The weakening of Hezbollah in Lebanon, the fall of the Assad regime in Syria and the decommissioning of Hamas mean Iran has lost much of its proxy influence across the region. Combined with the short-lived Israel-Iran war “calls within Tehran to develop nuclear deterrence will have massively increased”, said Ingram.
North Korea
South Korean President Lee Jae Myung recently warned that the north and south of the peninsula are in a “very dangerous situation”, with an accidental clash possible at any time.
In comments quoted by Yonhap News, Lee said North Korea has refused to answer calls by Seoul to establish contact and at the same time put up barbed wire fences along the military border, something that has not been done since the end of the Korean War.
“There have been more than 10 border intrusions by North Korean soldiers this year,” said Reuters, “some leading to South Korean troops firing warning shots under an established protocol.”
Since the start of last year North Korean leader Kim Jong Un has slowly moved the hermit kingdom away from “the idea of a peaceful unification” with South Korea, said The Associated Press. South Korea has since scrapped a 2018 non-hostility pact aimed at lowering military tensions.
“Kim’s government has repeatedly dismissed calls by Seoul and Washington to restart long-stalled negotiations aimed at winding down his nuclear weapons and missiles programmes, as he continues to prioritise Russia as part of a foreign policy aimed at expanding ties with nations confronting the US,” said The Independent.
North Korea has sent thousands of troops and weapons to fight in Ukraine, a move that “has raised concerns Moscow could provide technology that strengthens Kim’s nuclear-armed military”.
In April, North Korea conducted the first test-firing of the weapons system of its new 5,000 tonne “Choe Hyon-class” destroyer, according to state media KCNA. The new warship can apparently launch nuclear-capable ballistic missiles, and that, security and defence analyst Michael Clarke told Sky News, “shows the level of their ambition”.

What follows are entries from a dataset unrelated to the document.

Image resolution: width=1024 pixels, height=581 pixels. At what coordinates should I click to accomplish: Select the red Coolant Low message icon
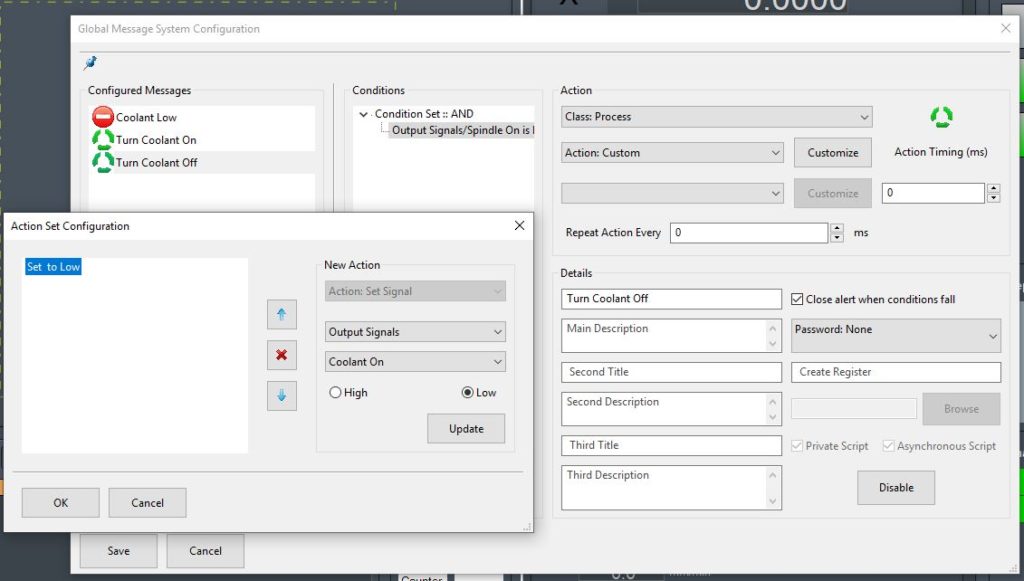(102, 117)
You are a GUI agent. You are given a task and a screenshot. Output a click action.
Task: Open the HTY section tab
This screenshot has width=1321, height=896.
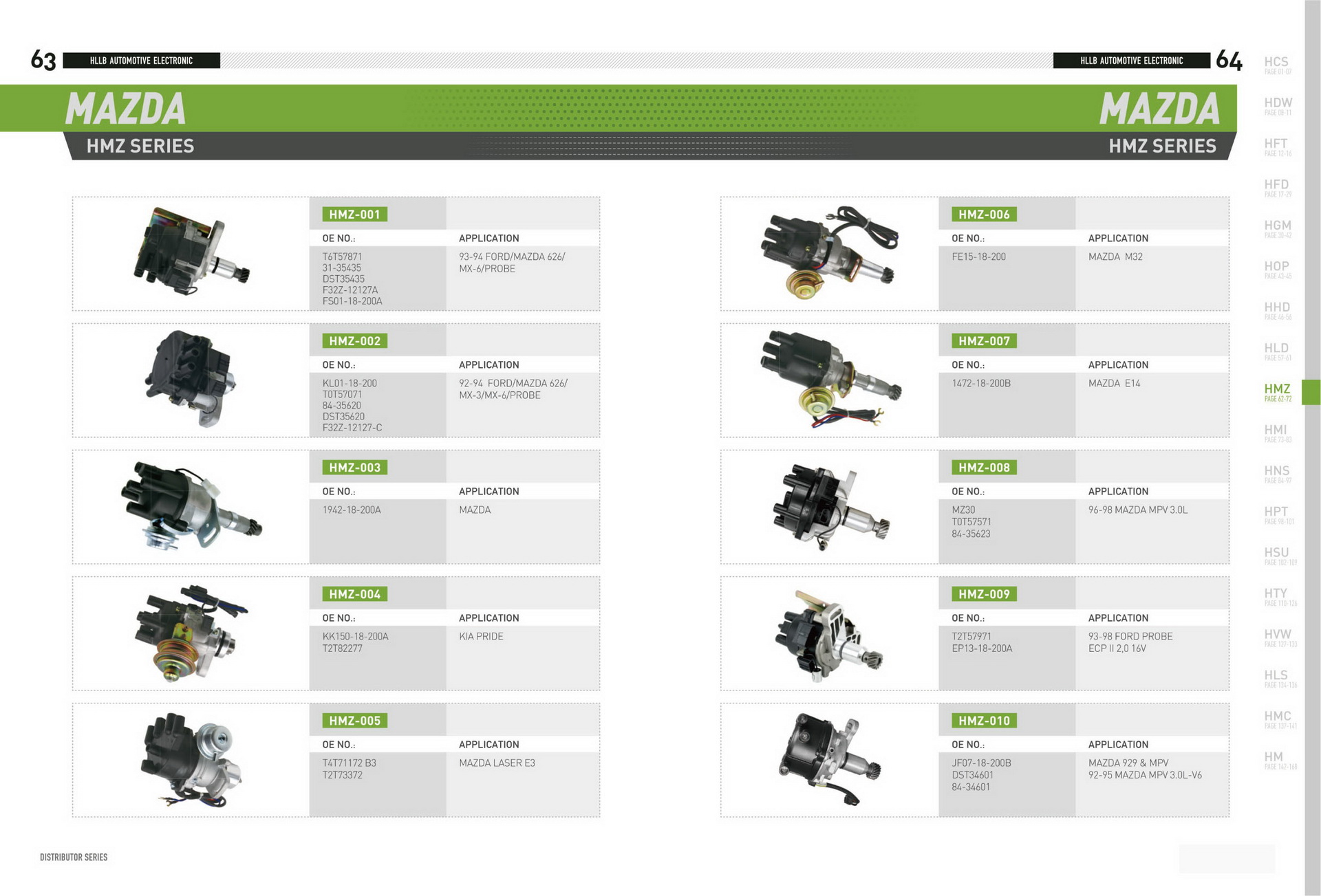tap(1277, 596)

Around the same time, South Korea said its soldiers had fired warning shots at North Korean troops who had crossed the demarcation line between the two nations – some of whom were armed.
Dr Sean Kenji Starrs, lecturer in international development at King’s College London, told the Daily Mail that “the more likely scenario” than North Korea invading South Korea would be China “encouraging or pressuring” it to do so “in order to expel US troops”. That would “open a new front against the US so that China could more easily take Taiwan”.